The Nolan series features a man formerly a man associated with the mob, though reluctantly, now trying to go straight with a restaurant in the Quad Cities on the Mississippi River. Things are going along nicely until Cole Comfort and his dim son catch up with him. They hold him resposible for some of their serious bad luck.

To fully appreciate Cole you have reach back to William Falkner and Erskine Caldwell. Outwardly he's something of a stereotype hayseed, right down to his flannel shirts and bib overalls. But he's hard to peg, as one of his early victims learns. She wonders about a man who says "ain't" then a few sentences later uses the word "conduit." Go figure.

Cole Comfort is one of the great bad guys of hardboiled fiction. A man who has used his family to help him run every kind of scam, con and robbery you see on those WANTED posters in the post office. And not a sentimentalist. Oh, no. If he has to lose a loved one in the process of getting what he wants so be it.

Son Lyle is a twenty-three year old pretty boy who is in effect his father's robot. He doesn't want to kill anybody but just as the book opens he's about to off his sixth victim. He has flashes of remorse but they don't last longer than any of his other thoughts, around thirty seconds.

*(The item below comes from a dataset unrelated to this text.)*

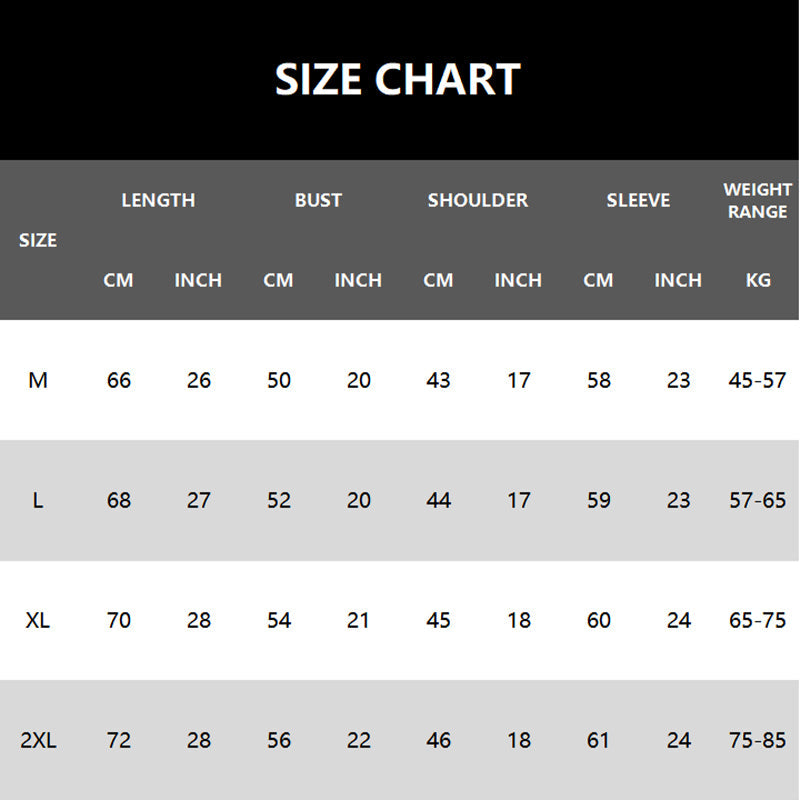Select the 65-75 weight range cell

(758, 620)
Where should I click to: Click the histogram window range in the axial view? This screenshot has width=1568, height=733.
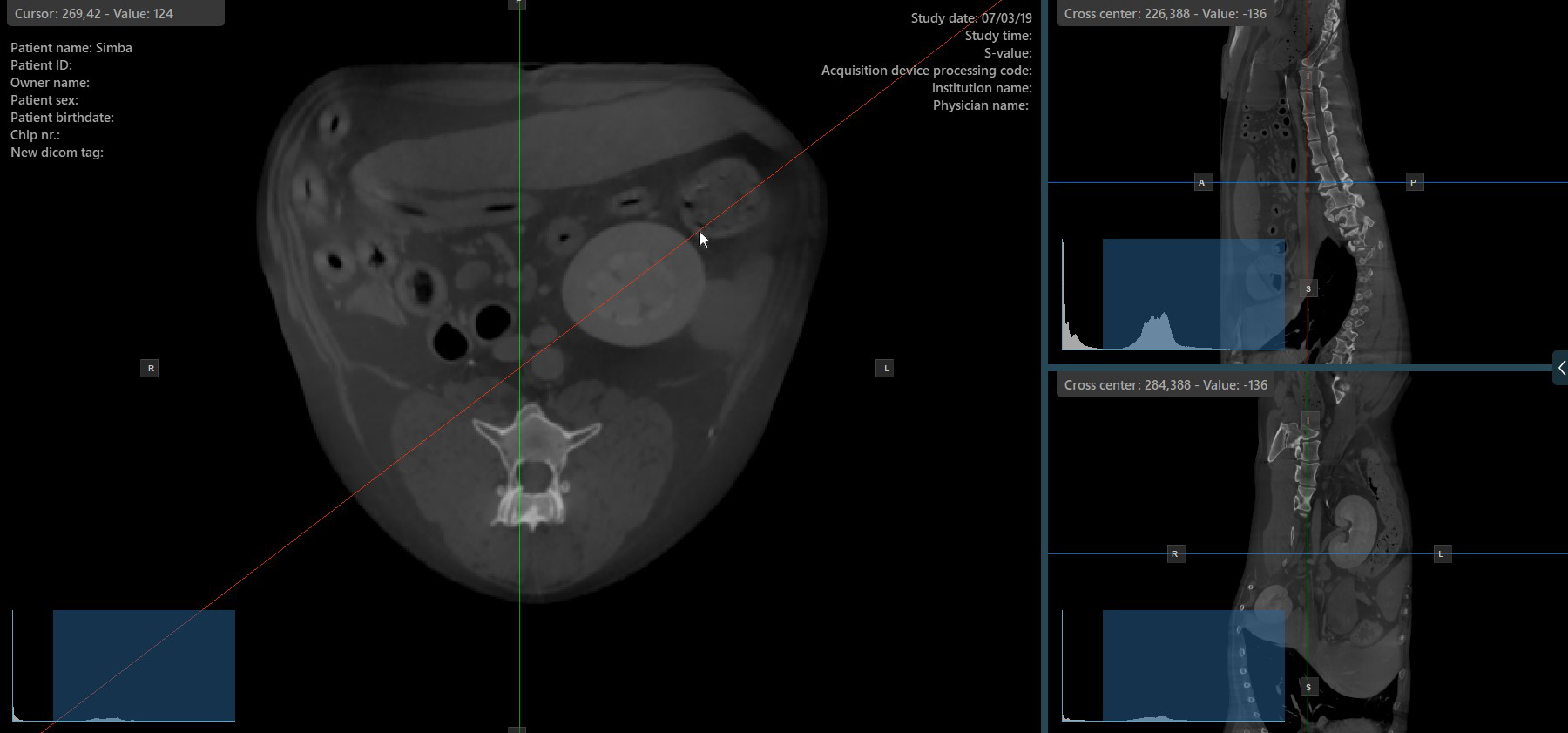(x=144, y=665)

In broadstroke the story is a confrontation between Nolan and the Comforts. They are nasty sumbitches and make some of the mob men who tried to kill Nolan years earlier seem like nice guys.

What makes the book memorable is its successful balance of hard boiled suspense and wit. No easy task. Nolan is just detached enough to function as a mercenary when he goes after the Comforts for kidnapping his woman (Collins partially modeled him after Lee Van Cleef) but believable enough to really care about her. Collins' description of their relationship is winning and unique.

But the Comforts take the book. Loathsome as they are--Cole is a combination of Bubba and Richard Speck--you can't look away no matter how grotesque they become. Most of the Comfort scenes have me smiling all the way through. Several have me laughing out loud.

Spree is pure twisty pleasure and a major book in Collins' career.

4 comments:

Randy Johnson said...

I've just begun to try to find this series, ordering FLYPAPER from a used book site. they are kind of pricey so it's slow going.

It would be nice to see someone put out a new set of the Nolans. My interest was peaked by HCC'ss issue of the first two in TWO FOR THE MONEY.

Matt Paust said...

You sold me! I've just received three of his novels - two in the Heller series and The Last Quarry - and I know I will especially appreciate SPREE because I learned to write news stories at what is now the Quad-City Times. Great location for news hounds.

RJR said...

My favorite Nolan book, Ed.

RJR

Anonymous said...

this was one of the best heist novels I read. Whether he ever brings back Nolan or not, it would be nice if Collins returned to the "caper" novel.